Cincinnati Reds: I’m going to avoid going with the obvious choice of Joey Votto here and go with one of my favorite players: Scott Rolen. I don’t know why, but I’ve always liked Rolen. I think he’s been underrated in the grand scheme of things and he had a solid year last year, posting a .367 wOBA in 537 PAs. Here’s my proof, by the way, of Rolen’s underrated-ness.
St. Louis Cardinals: Lance! Another player who’s been massively underrated in his career, I’m very interested to see Lance Berkman in his return to the NL after a brief stopover in the AL with the Yankees. Yes, I’ll admit that, perversely enough, I’m most interested (morbidly excited?) to see if Berkman can return to the outfield as the Cardinals plan on playing Puma in right. On a “nicer” note, we’ll have to watch Berkman’s power and see if it comes back. His career IsoP sits at a fantastic .250, but it was all the way down to .166 in 2010. Can Berkman rediscover his power stroke? I hope so.
Milwaukee Brewers: Yawn. Zack Greinke. This one’s obvious. After a ridiculous 2009 (9.4 fWAR), ZG was worth “only” 5.2 fWAR this year. Slacker. Maybe a move to the NL Central will kick him back up to godly territory.
Houston Astros: Wandy Rodriguez. He just signed a three year extension, dashing any hopes we had of a mid-season trade, but Wandy’s a solid lefty. He’s been worth 7.6 fWAR in the last two years, shining for a relatively paltry Houston staff. His groundball rate has improved each of the last few years, too, so that’s something to keep an eye on; he needs a strong GB% in that park.
Chicago Cubs: Carlos Pena. Pena had an odd year with the stick in 2010. He hit .196 and struck out 32.6% of the times he walked up to the plate, but still had a 14.9% walk rate, a .325 OBP, and a .211 IsoP. Pena’s BABIP dropped from .298 in ’08 to .250 in ’09, to .222 in ’10. That’s horrendously low, but his career BABIP is only .279. And, a low BABIP is bound to happen when you hit that many homers (98), take that many walks (292), and whiff that many times (487) in a three year span. Another newcomer to the NL Central, let’s see if Pena can rediscover his 2007-09 form.

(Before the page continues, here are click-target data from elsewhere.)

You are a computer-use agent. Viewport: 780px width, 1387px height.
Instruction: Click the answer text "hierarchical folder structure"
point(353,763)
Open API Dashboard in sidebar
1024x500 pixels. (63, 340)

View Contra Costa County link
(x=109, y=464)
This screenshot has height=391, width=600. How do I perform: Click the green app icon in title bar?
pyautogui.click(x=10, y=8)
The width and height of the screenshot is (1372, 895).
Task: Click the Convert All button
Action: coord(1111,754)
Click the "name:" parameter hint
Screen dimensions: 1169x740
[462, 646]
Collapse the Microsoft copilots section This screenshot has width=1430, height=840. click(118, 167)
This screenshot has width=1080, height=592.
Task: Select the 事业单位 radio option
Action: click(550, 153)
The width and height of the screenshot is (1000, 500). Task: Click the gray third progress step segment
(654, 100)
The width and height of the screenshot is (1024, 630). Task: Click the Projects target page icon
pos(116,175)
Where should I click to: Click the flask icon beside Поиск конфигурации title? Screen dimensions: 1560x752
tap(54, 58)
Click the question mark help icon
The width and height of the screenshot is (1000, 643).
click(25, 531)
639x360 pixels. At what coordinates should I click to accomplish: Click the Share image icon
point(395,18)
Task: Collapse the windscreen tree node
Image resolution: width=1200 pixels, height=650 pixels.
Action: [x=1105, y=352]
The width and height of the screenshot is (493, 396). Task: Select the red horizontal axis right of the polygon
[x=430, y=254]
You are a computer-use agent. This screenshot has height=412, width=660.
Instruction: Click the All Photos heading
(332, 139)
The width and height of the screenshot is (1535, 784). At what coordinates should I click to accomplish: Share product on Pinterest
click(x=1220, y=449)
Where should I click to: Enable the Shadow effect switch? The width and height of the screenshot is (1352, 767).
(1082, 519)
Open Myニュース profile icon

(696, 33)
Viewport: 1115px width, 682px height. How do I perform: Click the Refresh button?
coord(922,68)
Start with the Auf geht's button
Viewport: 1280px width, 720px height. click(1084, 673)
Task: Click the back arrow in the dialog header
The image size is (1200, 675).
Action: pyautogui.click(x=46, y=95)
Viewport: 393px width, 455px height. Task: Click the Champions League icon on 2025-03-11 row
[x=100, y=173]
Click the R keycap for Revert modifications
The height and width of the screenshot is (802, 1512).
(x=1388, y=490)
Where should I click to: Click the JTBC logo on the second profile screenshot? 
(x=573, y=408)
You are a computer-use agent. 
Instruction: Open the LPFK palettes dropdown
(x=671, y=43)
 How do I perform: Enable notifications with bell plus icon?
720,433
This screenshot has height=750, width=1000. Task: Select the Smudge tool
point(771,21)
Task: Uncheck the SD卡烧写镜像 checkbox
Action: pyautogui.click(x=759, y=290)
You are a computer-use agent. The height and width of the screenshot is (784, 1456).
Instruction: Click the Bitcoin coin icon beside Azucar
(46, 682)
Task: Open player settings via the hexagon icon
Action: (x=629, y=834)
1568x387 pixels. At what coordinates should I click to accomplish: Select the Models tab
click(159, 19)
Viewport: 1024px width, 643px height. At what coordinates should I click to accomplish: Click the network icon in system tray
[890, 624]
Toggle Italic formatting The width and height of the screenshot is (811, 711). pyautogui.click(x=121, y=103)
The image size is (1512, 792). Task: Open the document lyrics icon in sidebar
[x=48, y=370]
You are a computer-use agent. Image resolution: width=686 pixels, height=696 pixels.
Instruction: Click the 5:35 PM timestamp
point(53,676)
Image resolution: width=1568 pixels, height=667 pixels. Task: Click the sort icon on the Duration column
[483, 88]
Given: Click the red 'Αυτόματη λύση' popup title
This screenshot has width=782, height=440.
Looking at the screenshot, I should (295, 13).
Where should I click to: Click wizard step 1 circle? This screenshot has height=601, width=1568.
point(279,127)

Pittsburgh Pirates: Again, we’re going obvious: Andrew McCutchen. There is no one else worth watching on the Pirates. RAB’s Joe Pawlikowski pointed out something about McCutchen that turned out to be one of my favorite things in 2010. The Pirates, as whole, were worth 2.8 fWAR in 2010. Andrew McCutchen‘s 2010 fWAR? 3.3. Let’s see if he can do it again in 2011. If he can, it’ll be horrendously awesome.